Inicialmente, os participantes foram informados apenas que seriam organizados em pares — um sendo o “interrogador” e o outro, o “concorrente”.
Mas assim que as luzes se acenderam e todas as regras foram explicadas, o rumo foi sombrio. Os interrogadores foram informados de que teriam que punir os concorrentes com choques elétricos para cada resposta errada.
Também seria preciso aumentar a intensidade do castigo a cada erro, até chegar a 460 volts — mais do que o dobro da voltagem de uma tomada europeia. Se a dupla passasse de 27 rodadas, venceria o jogo.
Cada concorrente foi então levado para uma sala trancada e amarrado em uma cadeira. Já o interrogador se sentou no centro do palco. O jogo começou. Como se tratava apenas de um programa-piloto, os participantes foram informados de que não haveria um prêmio em dinheiro ao fim.
Mesmo assim, a grande maioria dos interrogadores continuou aplicando choques, mesmo depois de ouvir gritos de dor vindos da sala. Felizmente, os gritos eram apenas uma atuação — ninguém foi realmente eletrocutado. Os interrogadores estavam participando, sem saber, de um experimento elaborado para explorar como vários traços de personalidade podem influenciar o comportamento moral.
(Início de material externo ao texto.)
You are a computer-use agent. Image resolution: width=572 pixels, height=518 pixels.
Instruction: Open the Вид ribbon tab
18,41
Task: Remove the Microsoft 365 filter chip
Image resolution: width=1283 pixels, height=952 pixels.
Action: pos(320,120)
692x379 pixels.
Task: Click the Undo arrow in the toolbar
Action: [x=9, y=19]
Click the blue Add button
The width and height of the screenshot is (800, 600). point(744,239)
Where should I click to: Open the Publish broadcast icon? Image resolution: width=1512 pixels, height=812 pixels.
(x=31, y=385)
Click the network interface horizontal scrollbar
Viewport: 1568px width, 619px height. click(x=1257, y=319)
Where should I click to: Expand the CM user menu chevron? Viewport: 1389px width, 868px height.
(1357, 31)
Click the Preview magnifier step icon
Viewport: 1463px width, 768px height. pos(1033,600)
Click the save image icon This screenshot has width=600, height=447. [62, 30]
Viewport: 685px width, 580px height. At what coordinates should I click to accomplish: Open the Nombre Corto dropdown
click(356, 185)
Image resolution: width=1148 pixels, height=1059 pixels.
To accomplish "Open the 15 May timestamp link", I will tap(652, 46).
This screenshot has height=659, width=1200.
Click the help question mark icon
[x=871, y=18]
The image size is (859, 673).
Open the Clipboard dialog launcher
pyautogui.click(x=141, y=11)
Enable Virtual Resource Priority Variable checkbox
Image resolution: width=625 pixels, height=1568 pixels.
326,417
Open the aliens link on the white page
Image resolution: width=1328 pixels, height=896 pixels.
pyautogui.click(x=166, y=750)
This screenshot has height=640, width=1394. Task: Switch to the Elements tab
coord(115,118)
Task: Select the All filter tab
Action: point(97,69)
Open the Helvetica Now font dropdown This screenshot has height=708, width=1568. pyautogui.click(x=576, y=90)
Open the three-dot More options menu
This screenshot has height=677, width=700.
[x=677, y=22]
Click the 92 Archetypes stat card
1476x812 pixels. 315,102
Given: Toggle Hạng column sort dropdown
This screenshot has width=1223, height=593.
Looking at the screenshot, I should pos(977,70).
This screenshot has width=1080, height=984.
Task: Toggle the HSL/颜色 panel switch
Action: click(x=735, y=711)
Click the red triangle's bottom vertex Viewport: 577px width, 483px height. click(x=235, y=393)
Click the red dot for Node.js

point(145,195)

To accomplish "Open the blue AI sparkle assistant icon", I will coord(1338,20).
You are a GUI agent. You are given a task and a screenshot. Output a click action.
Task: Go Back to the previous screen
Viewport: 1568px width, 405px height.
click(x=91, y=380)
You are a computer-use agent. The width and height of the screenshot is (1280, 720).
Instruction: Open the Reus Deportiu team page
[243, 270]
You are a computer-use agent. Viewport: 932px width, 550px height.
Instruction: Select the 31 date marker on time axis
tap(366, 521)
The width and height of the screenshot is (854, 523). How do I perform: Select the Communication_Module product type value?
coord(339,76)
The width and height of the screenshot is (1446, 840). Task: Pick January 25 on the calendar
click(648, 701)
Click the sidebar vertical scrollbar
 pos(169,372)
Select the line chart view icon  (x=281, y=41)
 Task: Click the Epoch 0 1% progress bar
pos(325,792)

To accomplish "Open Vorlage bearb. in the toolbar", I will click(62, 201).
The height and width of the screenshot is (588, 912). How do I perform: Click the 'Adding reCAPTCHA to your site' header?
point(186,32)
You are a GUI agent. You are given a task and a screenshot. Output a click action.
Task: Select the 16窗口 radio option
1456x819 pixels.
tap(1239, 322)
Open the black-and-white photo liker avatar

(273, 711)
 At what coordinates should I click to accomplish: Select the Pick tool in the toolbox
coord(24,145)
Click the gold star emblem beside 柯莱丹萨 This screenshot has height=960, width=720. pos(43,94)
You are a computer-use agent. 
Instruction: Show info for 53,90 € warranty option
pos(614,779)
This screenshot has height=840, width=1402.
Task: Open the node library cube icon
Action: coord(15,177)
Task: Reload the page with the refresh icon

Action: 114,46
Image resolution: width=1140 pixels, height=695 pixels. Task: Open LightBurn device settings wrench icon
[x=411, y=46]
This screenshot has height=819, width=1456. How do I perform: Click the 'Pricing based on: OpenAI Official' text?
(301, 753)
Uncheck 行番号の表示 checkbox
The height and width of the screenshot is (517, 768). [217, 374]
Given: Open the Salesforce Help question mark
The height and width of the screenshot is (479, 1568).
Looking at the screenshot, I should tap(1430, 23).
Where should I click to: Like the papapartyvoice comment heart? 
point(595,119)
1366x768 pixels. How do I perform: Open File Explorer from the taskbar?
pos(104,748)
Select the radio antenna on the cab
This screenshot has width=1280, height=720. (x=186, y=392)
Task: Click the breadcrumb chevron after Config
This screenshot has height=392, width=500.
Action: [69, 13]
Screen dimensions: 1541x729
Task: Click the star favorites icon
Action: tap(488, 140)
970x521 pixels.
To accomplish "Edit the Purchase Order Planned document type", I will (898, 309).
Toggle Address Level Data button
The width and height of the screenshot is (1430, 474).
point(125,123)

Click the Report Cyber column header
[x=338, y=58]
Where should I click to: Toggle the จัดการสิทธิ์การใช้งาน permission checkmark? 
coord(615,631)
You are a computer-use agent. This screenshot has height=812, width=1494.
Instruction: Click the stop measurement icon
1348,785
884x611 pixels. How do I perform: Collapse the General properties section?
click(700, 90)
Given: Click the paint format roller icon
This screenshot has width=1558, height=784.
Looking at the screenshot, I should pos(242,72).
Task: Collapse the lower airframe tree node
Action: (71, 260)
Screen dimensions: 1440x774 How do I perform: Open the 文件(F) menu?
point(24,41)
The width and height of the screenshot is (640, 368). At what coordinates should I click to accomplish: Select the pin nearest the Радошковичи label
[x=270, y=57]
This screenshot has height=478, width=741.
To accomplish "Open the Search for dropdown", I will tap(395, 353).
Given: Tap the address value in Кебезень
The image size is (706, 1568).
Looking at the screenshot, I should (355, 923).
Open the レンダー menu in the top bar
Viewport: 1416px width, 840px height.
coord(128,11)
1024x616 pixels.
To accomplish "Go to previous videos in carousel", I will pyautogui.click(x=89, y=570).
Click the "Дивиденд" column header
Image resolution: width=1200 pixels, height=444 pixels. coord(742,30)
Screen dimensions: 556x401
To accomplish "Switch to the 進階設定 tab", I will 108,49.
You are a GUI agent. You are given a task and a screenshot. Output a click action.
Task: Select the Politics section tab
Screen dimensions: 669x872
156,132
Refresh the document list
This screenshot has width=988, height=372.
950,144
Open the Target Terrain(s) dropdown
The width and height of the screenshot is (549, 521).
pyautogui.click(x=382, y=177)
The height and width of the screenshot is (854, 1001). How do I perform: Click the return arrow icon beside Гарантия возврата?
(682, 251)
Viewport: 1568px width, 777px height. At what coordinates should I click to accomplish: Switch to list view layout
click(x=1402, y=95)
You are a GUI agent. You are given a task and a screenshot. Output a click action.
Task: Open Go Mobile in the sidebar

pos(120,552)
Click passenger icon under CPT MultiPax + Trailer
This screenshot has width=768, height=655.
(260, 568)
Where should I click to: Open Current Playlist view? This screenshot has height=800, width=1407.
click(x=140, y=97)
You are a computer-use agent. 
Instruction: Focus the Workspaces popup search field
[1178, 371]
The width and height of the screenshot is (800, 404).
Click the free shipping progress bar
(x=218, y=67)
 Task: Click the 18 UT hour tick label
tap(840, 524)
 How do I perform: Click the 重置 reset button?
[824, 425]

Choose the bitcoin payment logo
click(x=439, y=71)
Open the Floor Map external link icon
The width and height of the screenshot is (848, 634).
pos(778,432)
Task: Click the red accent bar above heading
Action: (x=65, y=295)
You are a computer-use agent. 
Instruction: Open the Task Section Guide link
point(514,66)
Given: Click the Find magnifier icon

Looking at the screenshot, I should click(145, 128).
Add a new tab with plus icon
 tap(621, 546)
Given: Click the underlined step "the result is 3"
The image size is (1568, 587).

Embora se pudesse esperar que os mais perversos fossem pessoas impulsivas e antissociais, ou pouco persistentes, cientistas franceses descobriram exatamente o oposto. Os participantes que estavam dispostos a dar mais e maiores choques eram justamente aqueles associados a um comportamento cuidadoso, disciplinado e moral. “Pessoas acostumadas a serem organizadas e dóceis, com boa integração social, têm mais dificuldade em desobedecer”, explica Laurent Bègue, psicólogo e pesquisador da Universidade de Grenoble-Alpes que analisou o comportamento dos participantes.
Essa descoberta se soma a uma série de estudos que já mostraram que pessoas com alto autocontrole e disciplina têm um lado obscuro surpreendente. E este acúmulo de evidências pode nos ajudar a entender por que cidadãos exemplares às vezes se tornam tóxicos, e também a compreender comportamentos antiéticos em nossos locais de trabalho e além.
Por décadas, o autocontrole foi visto como algo exclusivamente positivo e vantajoso. Essa qualidade pode ser avaliada de várias maneiras, desde questionários que “medem” nosso nível de autodisciplina e organização até experimentos sobre força de vontade, como o famoso “teste do marshmallow”. Nesses casos, pessoas com alto autocontrole apresentaram melhor desempenho na escola e no trabalho e adotaram estilos de vida mais saudáveis, pois eram menos propensas a comer demais ou a usar drogas, e mais propensas a praticar exercícios. Pesquisas também descobriram que a capacidade de superar os impulsos mais básicos também significava fazia aqueles com maior autocontrole ter menos propensão a agir de forma agressiva ou criminal. Assim, por muito tempo se acreditou que o autocontrole representa o caráter de alguém. Alguns estudiosos chegaram a comparar isto a um “músculo moral” que determinaria nossa capacidade de agir com ética.